The place to start is with the fact that no law is ever perfectly enforced. No law is such that its dictates are invariably made actual, or—if you do not accept the actuality condition—no law is such that force or sanctions are consistently applied on the law’s behalf, nor such that anyone is consistently coerced by it, nor even such that these things are consistently threatened in any serious way. Whatever one’s conception of enforcement, the law is never perfectly enforced. And yet law exists. Therefore enforcement cannot be strictly necessary. One might try to avoid this conclusion by speaking in potentialities: law is enforced when some power stands behind it which could make it actual, or simply when some power stands behind it which could impose a sanction for its violation. This is to turn away from the focus on actuality and lay all the emphasis on power, which I think is a mistake, as it misunderstands why we care about enforcement in the first place. But regardless, the argument still fails: there is no such power. People will break the law and get away with it under even the strongest governments. And yet law exists. One could try to avoid this conclusion yet again by speaking of enforcement in proportional, more-or-less terms, or in general, system-wide terms: law is enforced when its dictates are often or generally or substantially made actual, or when some power stands behind it which could often or generally or substantially make it actual, or at least these things are true at the level of the legal system if not the level of the individual rule. But to say that is to admit that enforcement is not strictly necessary. Moreover, enforcement in actual legal systems is so spotty, even on a system-wide level and even in well-functioning states, that it may be unreasonable to insist on the strict necessity of enforcement at any level and in any sense.

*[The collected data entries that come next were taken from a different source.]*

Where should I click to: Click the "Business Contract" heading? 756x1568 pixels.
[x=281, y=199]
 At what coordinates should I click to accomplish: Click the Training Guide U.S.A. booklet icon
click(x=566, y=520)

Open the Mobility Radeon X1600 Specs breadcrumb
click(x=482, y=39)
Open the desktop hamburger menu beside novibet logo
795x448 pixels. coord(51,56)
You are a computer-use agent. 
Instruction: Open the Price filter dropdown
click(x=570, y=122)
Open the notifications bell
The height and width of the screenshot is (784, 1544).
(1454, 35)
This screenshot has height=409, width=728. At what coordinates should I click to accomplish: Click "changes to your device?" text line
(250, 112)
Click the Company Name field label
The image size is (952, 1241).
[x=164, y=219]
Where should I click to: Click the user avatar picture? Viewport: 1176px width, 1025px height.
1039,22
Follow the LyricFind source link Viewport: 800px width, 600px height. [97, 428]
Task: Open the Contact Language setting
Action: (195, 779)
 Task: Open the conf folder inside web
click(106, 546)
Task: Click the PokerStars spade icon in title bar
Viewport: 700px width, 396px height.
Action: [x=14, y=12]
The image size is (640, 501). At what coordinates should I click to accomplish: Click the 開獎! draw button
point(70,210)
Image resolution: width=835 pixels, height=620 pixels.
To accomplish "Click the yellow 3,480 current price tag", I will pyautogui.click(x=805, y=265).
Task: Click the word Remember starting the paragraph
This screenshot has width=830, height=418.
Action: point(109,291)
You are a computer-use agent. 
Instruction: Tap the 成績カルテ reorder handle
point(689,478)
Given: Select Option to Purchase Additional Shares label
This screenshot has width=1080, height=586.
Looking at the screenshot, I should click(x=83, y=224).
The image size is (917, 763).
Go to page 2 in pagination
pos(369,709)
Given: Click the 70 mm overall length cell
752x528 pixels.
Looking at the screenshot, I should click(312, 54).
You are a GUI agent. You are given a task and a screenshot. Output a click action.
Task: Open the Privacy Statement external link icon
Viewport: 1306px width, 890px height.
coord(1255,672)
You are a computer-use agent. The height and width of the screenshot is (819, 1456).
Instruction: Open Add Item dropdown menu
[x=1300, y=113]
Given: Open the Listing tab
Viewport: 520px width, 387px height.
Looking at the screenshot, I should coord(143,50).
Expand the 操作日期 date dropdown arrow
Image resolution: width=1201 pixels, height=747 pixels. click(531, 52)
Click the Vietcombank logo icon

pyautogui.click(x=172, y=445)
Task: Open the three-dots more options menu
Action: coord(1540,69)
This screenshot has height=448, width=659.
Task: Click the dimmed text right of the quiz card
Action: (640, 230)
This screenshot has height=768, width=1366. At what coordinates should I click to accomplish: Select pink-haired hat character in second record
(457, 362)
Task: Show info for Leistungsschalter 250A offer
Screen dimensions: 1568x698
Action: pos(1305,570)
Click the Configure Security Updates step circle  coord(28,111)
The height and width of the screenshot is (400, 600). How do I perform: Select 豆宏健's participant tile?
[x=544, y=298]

We should not be surprised at this difficulty in making enforcement a digital, “yes or no” feature of law as law. We are here at the bridge to the actual; there is no perfection across this bridge. What we need is some way of thinking about legal enforcement as an identity feature of law that can accommodate its analog, “more or less” character.
I’d like to propose—and here I’m summarizing a much more extensive discussion in my own work on the status of international law, Skeptical Internationalism: A Study of Whether International Law Is Law—that law is not the kind of thing that has strictly necessary features. There are certain sorts of objects in the social world that are constituted in part by values, such that, when those values are absent, the thing simply ceases to be what it is. These are social objects with, let us say, a normative constitution. One might think, for example, that the institution of the family has something constitutively to do with love or commitment, such that when a group of people living together, related by blood and traveling under the name “family” in fact lack any such sense of love or commitment, those people are not really a family at all. They still exist physically as a group, but they lack the kind of teleological organization that serves to unify them under the designation “family.” Perhaps that example is sentimental, but then consider “democracy” or “art.” These too are social objects constituted in part by values—equality or meaningful beauty, let’s say—such that, to the extent those values are absent, the system of government purporting to be a democracy is not really a democracy at all, or the painting purporting to be art is not really art at all. And in fact, we talk this way in ordinary life: we say of the Supreme Court when it is at its most political, “Well, it wasn’t really a court there,” or of a marriage that still exists in form but has fallen apart in substance, “Well, that isn’t really a marriage.” The social world just seems to generate these sorts of mutually evaluative and descriptive ontological objects. My view is that law is one of those objects; law has a normative constitution. The values that compose it are efficacy (that is, enforcement properly conceived), obligation grounded in legitimate authority, obligation grounded in moral rationality, and objectivity of such a kind that law can be meaningfully distinguished from politics.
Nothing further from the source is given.